▶ _DOCUMENT SECTION_:
--- START ---
Sam told me that if he had not been persuaded by Sullivan & Cromwell and subsequently his personal attorney to give up the C.E.O. position to Ray, the company would not have filed for bankruptcy and would still be a thriving business worth $80 billion. In this alternate reality, he would be worth $40 billion, and he certainly would not be at MDC. (S&C declined to comment on Sam’s theory of the case. It should also be reiterated here that Sam was sentenced to 25 years in prison after a jury conviction on the above charges.)

I got the distinct feeling that Sam still didn’t think he’d committed any crime, except that he was responsible for putting FTX in a position vulnerable to bank runs and dodgy behavior by competitors, not unlike the failures of Bear Stearns and Lehman Brothers in 2008. Why, Sam wondered, was he being prosecuted when no one at Bear Stearns or Lehman Brothers faced criminal prosecution? During our conversation, Sam appeared contrite and clearly chastised but not truly apologetic: He maintained that he was innocent, save for a few oversights—which, in his view, were punishable by civil consequences rather than criminal penalties and a quarter-century sentence.

According to Sam’s theory, he wasn’t in jail because of commingling FTX and Alameda assets. Rather, he was an innocent man who had no chance to negotiate a deal with federal prosecutors, and he wondered why he was being prosecuted for what he saw as a form of bank run. Instead, they simply presented him with his indictment and told him he could take it — accept it and plead guilty and be sentenced, or go to trial and try to fight it. With no plea deal on the table, he said, he fought the charges at trial, and lost. Unlike his cellmates, he told me, Sam has been on the phone with his new attorney for about an hour almost every weekday, as the focus of his appeal becomes clear. He expects to file an appeal this fall. Yes, he will appeal, but most people think his chances of success are slim.

On the day I visited, Sullivan & Cromwell, still counsel to the debtors in the FTX bankruptcy, filed a first draft of a reorganization plan that appears to return its clients and creditors their money in full and more—$15 billion on $12 billion in claims—in large part because of investments Sam made through Alameda. The plan, which still has a long way to go before it can be confirmed, also grants Sullivan & Cromwell and other FTX advisors “immunity” from future lawsuits related to their conduct in the matter. This is not uncommon in reorganization plans. But Sam has detailed thoughts on the subject, which I may explore with him in subsequent conversations.
--- END ---
▶ _REQUIRED ACTIONS_:
(a) Answer these questions from the passage about Sam and FTX, one answer per line:
(i) How long a prison sentence did Sam receive?
(ii) When does Sam expect to file his appeal?
(iii) How much does the draft reorganization plan return, and on what amount of claims?
(b) Carry the passage about Sam and FTX forward, starting right after its final sentence.
The lines that come next are separate material, unconnected to the passage about Sam and FTX.

(Collected data entries)
--- START ---
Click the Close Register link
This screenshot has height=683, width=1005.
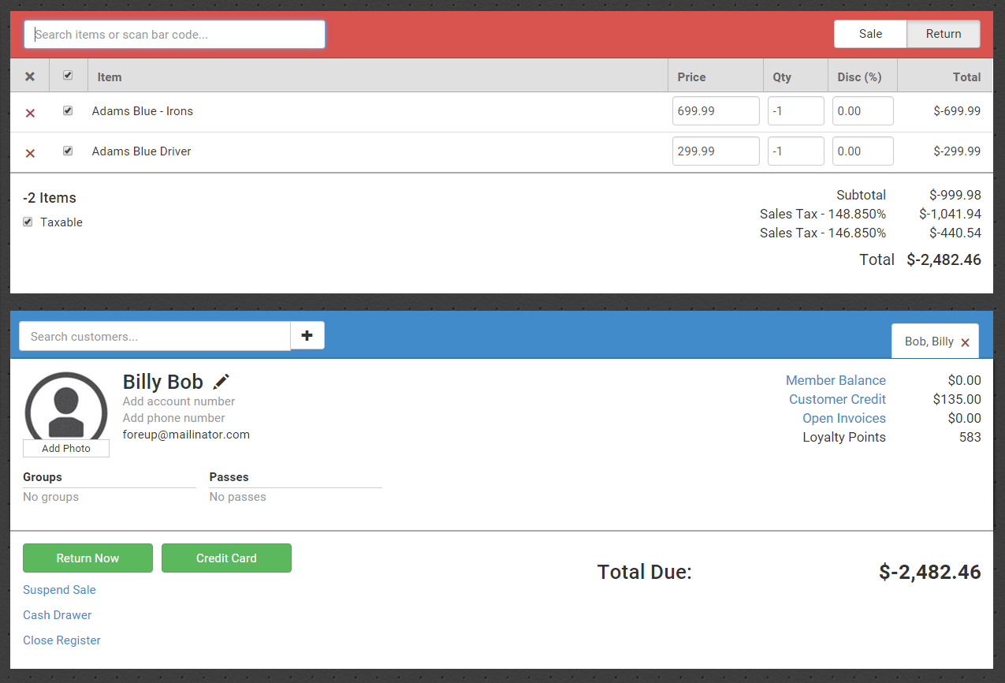pyautogui.click(x=61, y=640)
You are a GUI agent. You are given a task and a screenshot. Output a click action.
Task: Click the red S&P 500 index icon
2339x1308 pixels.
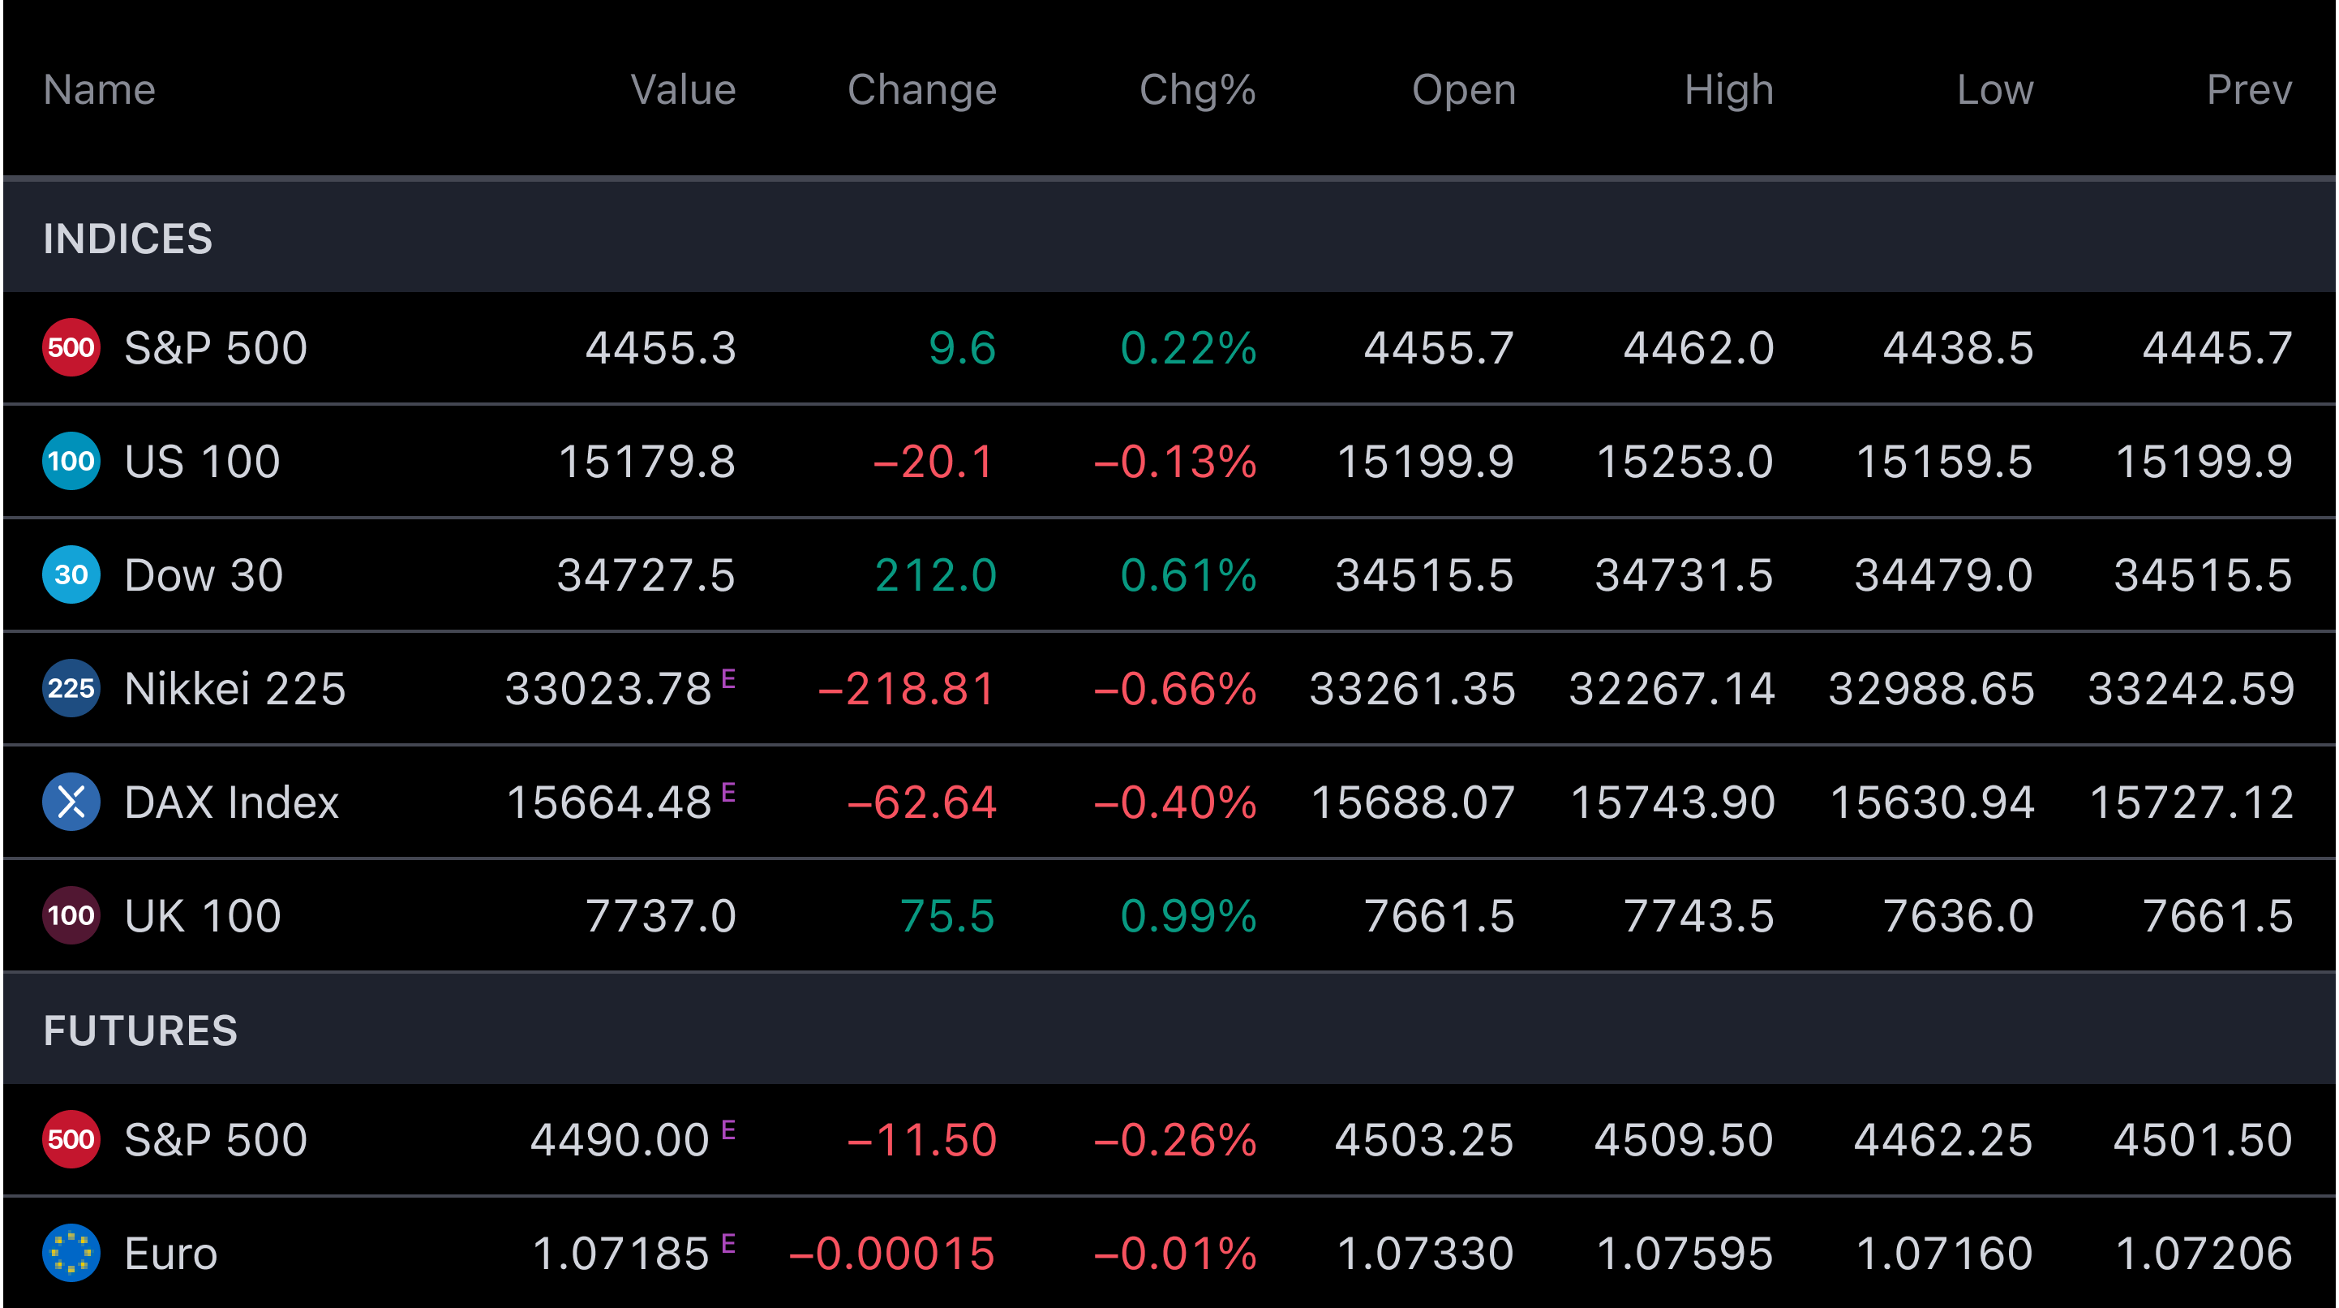click(71, 348)
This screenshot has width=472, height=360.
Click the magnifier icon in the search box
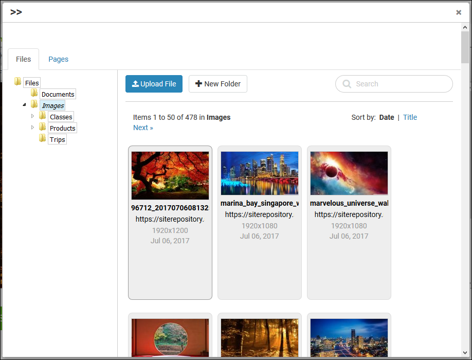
--- END ---
▶ _LIST OF ANSWERS_:
(a)
(i) 25 years.
(ii) This fall.
(iii) $15 billion on $12 billion in claims.

(b)
Custody transfer

I’m not sure how much longer Sam will stay at MDC, and neither is he. He’s asked to stay at least until the fall, to remain in Brooklyn while his appeal is filed. But that’s not up to him, of course. I’m told that if he’s transferred, which could happen at any time without warning or explanation, he’ll probably be sent to California, closer to Palo Alto, where he grew up and where his parents are both law professors at Stanford. At that point, the question will be whether he’ll spend his years in federal prison, which are mostly scary places filled with hardened criminals, or in a minimum-security prison more like the one Mike Milken once was.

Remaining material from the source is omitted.